== EXERCISE INSTRUCTIONS ==
Return the lines below that contain "LUMINETH".

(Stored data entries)
________
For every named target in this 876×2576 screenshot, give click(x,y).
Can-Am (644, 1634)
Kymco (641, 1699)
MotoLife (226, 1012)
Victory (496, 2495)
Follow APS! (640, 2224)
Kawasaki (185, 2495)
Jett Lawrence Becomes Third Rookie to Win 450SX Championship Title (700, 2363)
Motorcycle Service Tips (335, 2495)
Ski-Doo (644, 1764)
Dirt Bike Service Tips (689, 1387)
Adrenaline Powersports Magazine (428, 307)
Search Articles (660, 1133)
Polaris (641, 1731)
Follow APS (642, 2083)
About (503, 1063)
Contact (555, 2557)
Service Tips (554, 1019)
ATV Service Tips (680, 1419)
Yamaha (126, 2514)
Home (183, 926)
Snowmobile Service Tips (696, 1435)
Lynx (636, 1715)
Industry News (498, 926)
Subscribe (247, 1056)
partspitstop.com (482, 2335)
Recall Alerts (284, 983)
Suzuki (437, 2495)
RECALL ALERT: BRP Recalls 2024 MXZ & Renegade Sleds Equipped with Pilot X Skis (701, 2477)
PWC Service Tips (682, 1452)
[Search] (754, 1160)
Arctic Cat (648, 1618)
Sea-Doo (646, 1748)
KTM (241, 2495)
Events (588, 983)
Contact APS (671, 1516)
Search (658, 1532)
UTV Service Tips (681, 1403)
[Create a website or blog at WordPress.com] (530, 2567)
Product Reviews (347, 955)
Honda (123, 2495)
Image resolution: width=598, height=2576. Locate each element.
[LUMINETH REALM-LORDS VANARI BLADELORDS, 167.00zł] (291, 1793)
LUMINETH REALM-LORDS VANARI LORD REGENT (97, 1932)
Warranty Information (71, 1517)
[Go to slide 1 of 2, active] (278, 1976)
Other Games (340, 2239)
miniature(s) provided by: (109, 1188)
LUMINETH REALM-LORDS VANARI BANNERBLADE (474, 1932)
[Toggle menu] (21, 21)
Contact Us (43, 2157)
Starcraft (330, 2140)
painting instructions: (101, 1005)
________
== EXERCISE SOLUTION ==
[LUMINETH REALM-LORDS VANARI BLADELORDS, 167.00zł] (291, 1793)
LUMINETH REALM-LORDS VANARI LORD REGENT (97, 1932)
LUMINETH REALM-LORDS VANARI BANNERBLADE (474, 1932)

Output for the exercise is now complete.